The problem: Copy the records word for word, from the line containing "Viewport: 1005px width, 577px height." through the end of the records, leaving out the pictures.

Exercise inputs:
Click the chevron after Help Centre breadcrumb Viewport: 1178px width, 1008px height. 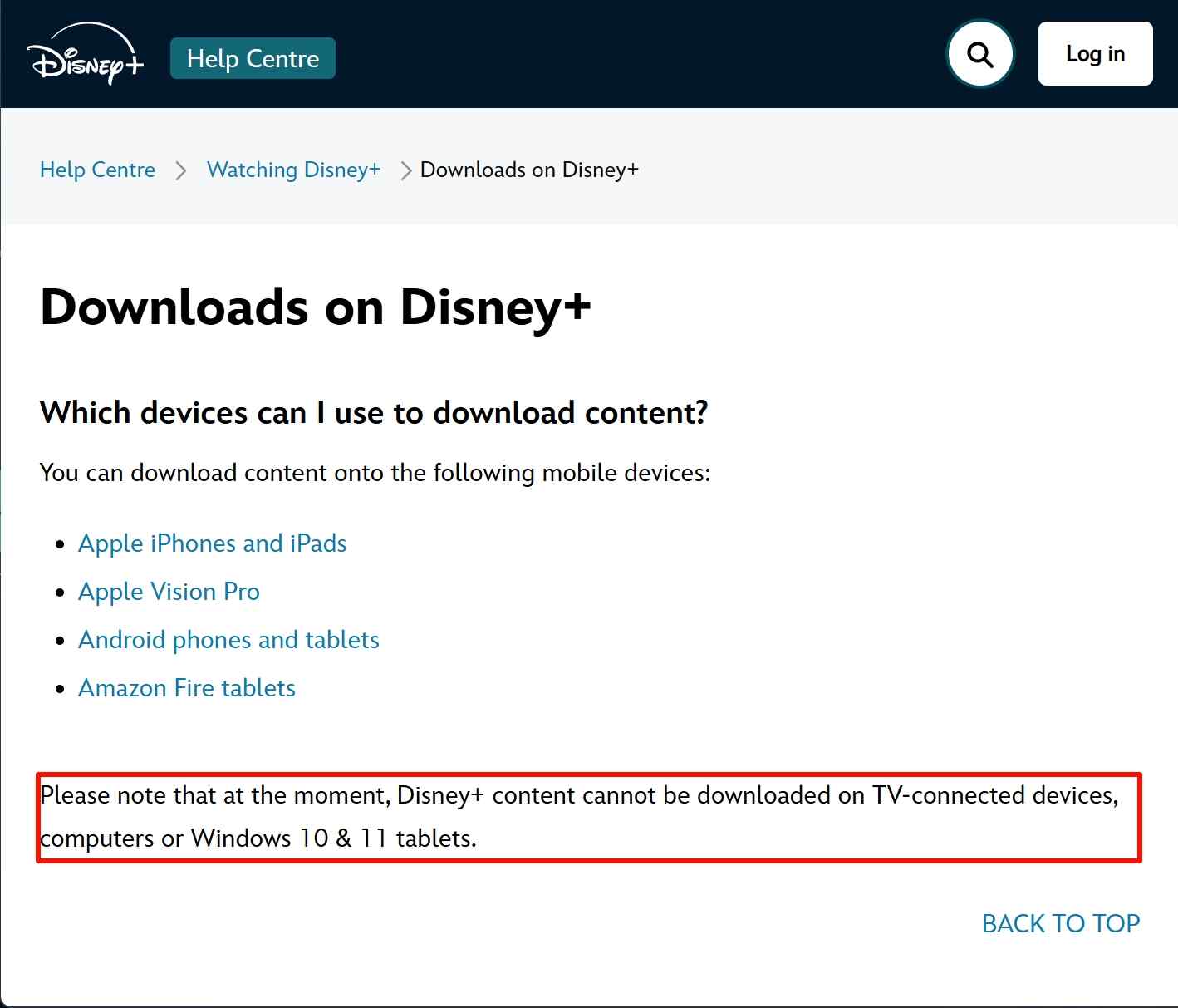click(x=181, y=170)
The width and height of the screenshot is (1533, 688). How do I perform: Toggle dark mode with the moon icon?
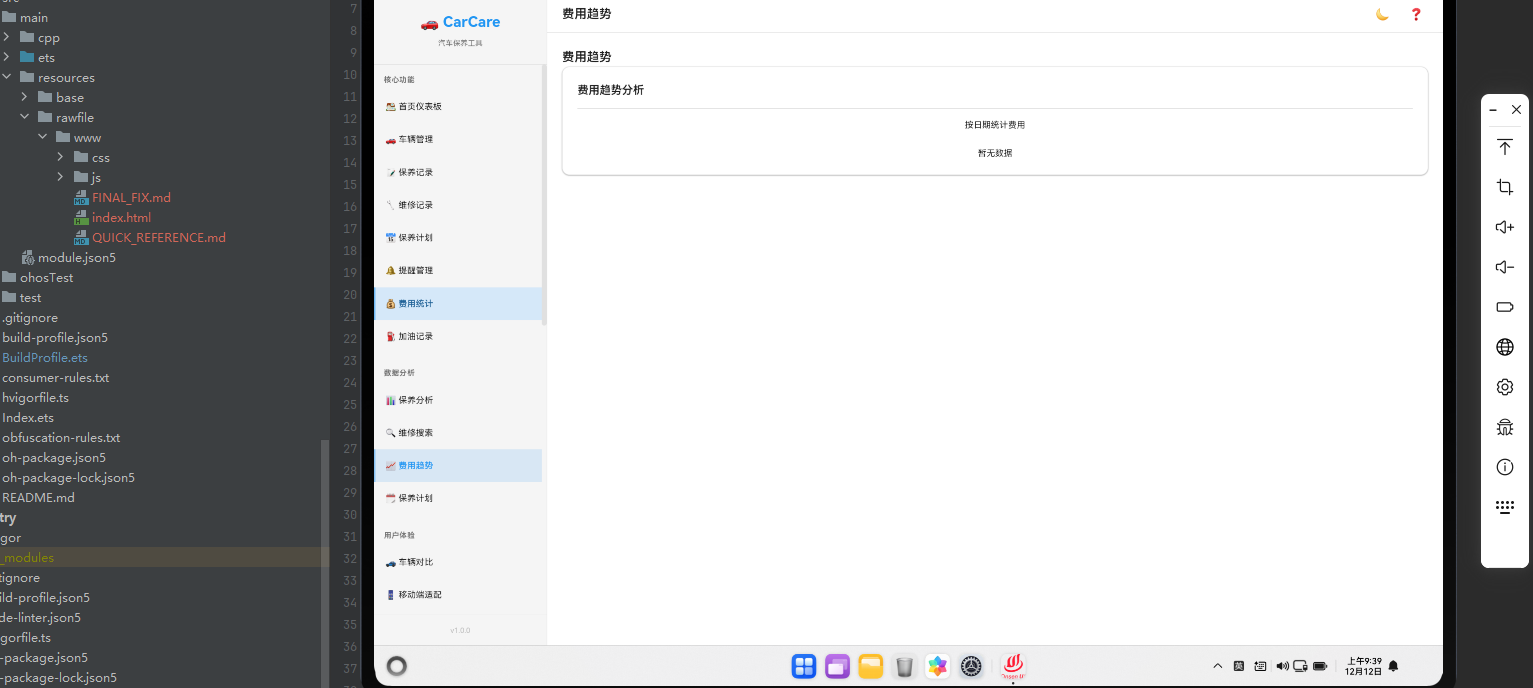[x=1382, y=15]
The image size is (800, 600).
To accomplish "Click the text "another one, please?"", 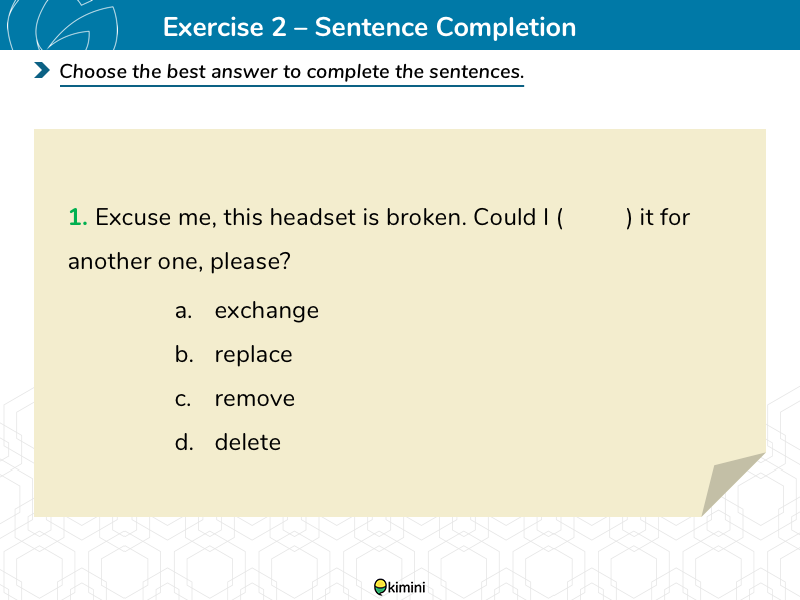I will click(179, 262).
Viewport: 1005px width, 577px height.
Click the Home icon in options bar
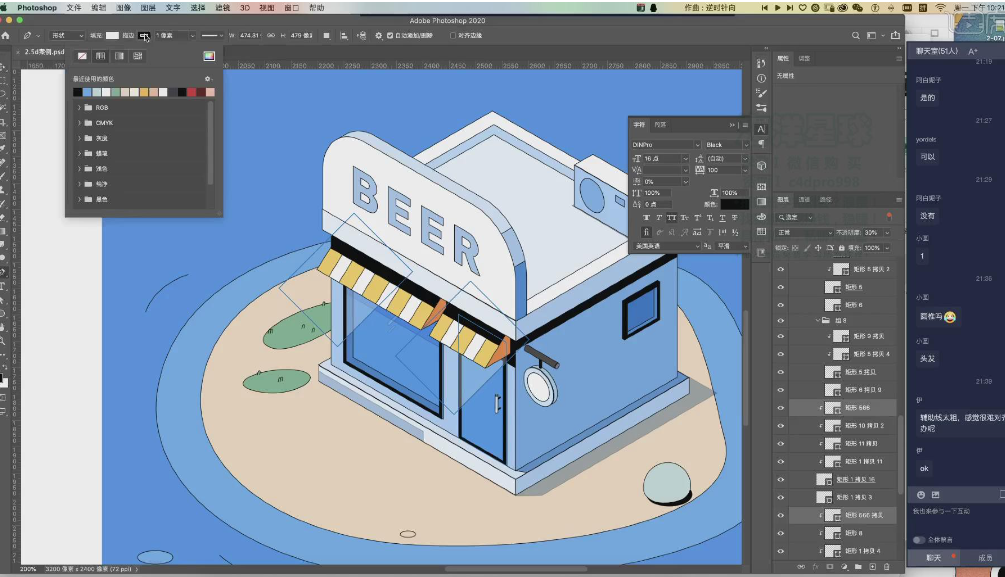point(6,35)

Solution to the problem:
Viewport: 1005px width, 577px height.
Click the Home icon in options bar
point(6,35)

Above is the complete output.